Access to books and time to read are essential for kids who want to explore, learn, and build their literacy skills. That’s why the Multnomah County Library (MCL) established a Lending Library at Earl Boyles Elementary in Southeast Portland — to provide a free resource for young readers and their families that removes barriers to books and reading.
Considered a demonstration site, the Lending Library began three years ago with a grant from The Library Foundation and 2,500 hundred books. MCL moved forward with the initiative after learning about Early Works, an initiative launched by Children’s Institute with key partners including the David Douglas School District, Mt. Hood Community College Head Start, and Multnomah Early Childhood Program. MCL recognized an opportunity to serve the community with a unique public school partnership, impact early literacy in a high-needs community, and bring books directly to students and families.
Increasing the number of books in the home is associated with improved literacy rates, and reaching 26 books or more in a household correlates with higher academic achievement in later years. Evaluations of the Earl Boyles community beginning in 2011 indicated a lack of books in the homes of kindergarteners. Today, the number of kindergarteners’ homes with more than 26 books has increased from 47 percent in 2011 to 74 percent in 2014.
While the Lending Library now offers books for students of all ages and includes some parent resources, the collection focuses on books for children ages 0-5 and is meant to get more adults reading with young learners. This activity — adults reading with children every day — increases language and literacy development, particularly during the crucial years of brain development prior to kindergarten.
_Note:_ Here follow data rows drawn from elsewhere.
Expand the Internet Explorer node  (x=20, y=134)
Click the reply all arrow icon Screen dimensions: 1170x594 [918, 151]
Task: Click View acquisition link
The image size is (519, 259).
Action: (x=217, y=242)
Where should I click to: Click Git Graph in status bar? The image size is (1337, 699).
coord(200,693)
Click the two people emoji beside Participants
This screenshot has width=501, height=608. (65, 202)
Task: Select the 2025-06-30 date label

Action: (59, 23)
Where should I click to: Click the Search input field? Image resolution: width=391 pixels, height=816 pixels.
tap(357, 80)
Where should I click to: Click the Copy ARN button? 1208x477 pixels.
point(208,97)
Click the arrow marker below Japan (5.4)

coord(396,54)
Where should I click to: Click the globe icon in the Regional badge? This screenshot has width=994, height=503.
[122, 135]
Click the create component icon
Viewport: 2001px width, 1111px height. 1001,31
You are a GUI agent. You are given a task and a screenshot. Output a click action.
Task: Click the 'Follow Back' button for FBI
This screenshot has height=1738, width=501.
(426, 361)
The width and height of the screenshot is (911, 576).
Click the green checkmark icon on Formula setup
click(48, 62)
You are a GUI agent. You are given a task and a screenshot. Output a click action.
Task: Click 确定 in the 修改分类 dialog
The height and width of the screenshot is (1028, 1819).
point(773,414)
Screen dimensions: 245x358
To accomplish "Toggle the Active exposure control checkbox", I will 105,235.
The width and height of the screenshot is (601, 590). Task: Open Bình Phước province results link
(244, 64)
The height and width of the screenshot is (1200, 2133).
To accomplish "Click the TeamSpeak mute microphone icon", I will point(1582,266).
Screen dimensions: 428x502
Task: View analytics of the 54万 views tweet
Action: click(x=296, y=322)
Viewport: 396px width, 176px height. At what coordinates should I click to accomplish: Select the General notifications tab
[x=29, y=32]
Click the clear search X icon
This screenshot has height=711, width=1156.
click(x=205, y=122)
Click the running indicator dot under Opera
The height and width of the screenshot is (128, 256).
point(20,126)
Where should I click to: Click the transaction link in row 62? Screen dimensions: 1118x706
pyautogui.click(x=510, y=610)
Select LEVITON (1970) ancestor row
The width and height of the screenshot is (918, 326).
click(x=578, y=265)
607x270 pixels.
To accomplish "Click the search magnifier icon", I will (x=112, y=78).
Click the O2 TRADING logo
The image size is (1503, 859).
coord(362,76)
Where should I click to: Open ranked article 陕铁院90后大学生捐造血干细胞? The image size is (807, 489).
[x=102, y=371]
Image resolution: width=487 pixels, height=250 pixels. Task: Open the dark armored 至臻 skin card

“This kind of effort is more than providing access to books, it’s about what can happen with access,” says Katie O’Dell, the youth services director at Multnomah County Library. “Improving knowledge about school, culture, and health, building literacy and creativity, establishing relationships with trusted teachers… these are all results of immersing kids with lots of quality books.”
MCL chose the first supply of books carefully and worked to represent the families served by Early Works and Earl Boyles. With diverse, multicultural themes, the books portray a range of cultures, languages, and stories to strengthen the connection between the school, library, and community.
Ranked as one of the top libraries in the U.S., MCL has a strong track record of supporting efforts to stimulate reading and embraces the five principles of early literacy: read, talk, sing, play, and write. These provided the framework for a family breakfast series last year hosted by Children’s Institute that explored ways for parents and families to build literacy using each of the principles.
Parents and families, in fact, are essential to the success of the Lending Library. A handful of parents from the Parents United Group at Earl Boyles maintain the library and help coordinate activities with AmeriCorps volunteers and Schools Uniting Neighborhoods (SUN) staff. Last year, they scheduled weekly story times in both English and Spanish.
Renea Arnold, Every Child initiative supervisor at MCL, says the Lending Library has increased parent involvement in the school. “Placed right in the lobby of the school, it serves as a living room, a welcoming family space. Parents can come and support their child’s learning right at school.”
Students and families can take books home whenever they wish; no library card is needed and there is no due date. The collection is well-used and continues to grow, thanks to ongoing support from the Library Foundation and MCL’s supply of books that exit the library system.
“Kids are always taking books home,” says Youn Sun Han, the SUN coordinator for the school. “They often bring them back and take new ones. But if we see the supply dwindling we get more.”
O’Dell says reading will come to kids if they are surrounded by great materials. “We can always get more books, and we’re committed to providing a plethora of high-quality choices.”
But what makes the Lending Library special is the network of supporters working to establish a culture of literacy at the school, one that depends on deep collaboration and collective efforts to address learning gaps in the early years for a high-needs community such as Earl Boyles.
“We’re along for the ride,” says O’Dell. “We like to reinvent how MCL reaches our audiences, and this is a great example of how to surround people with books and help open doors for people to explore and learn.”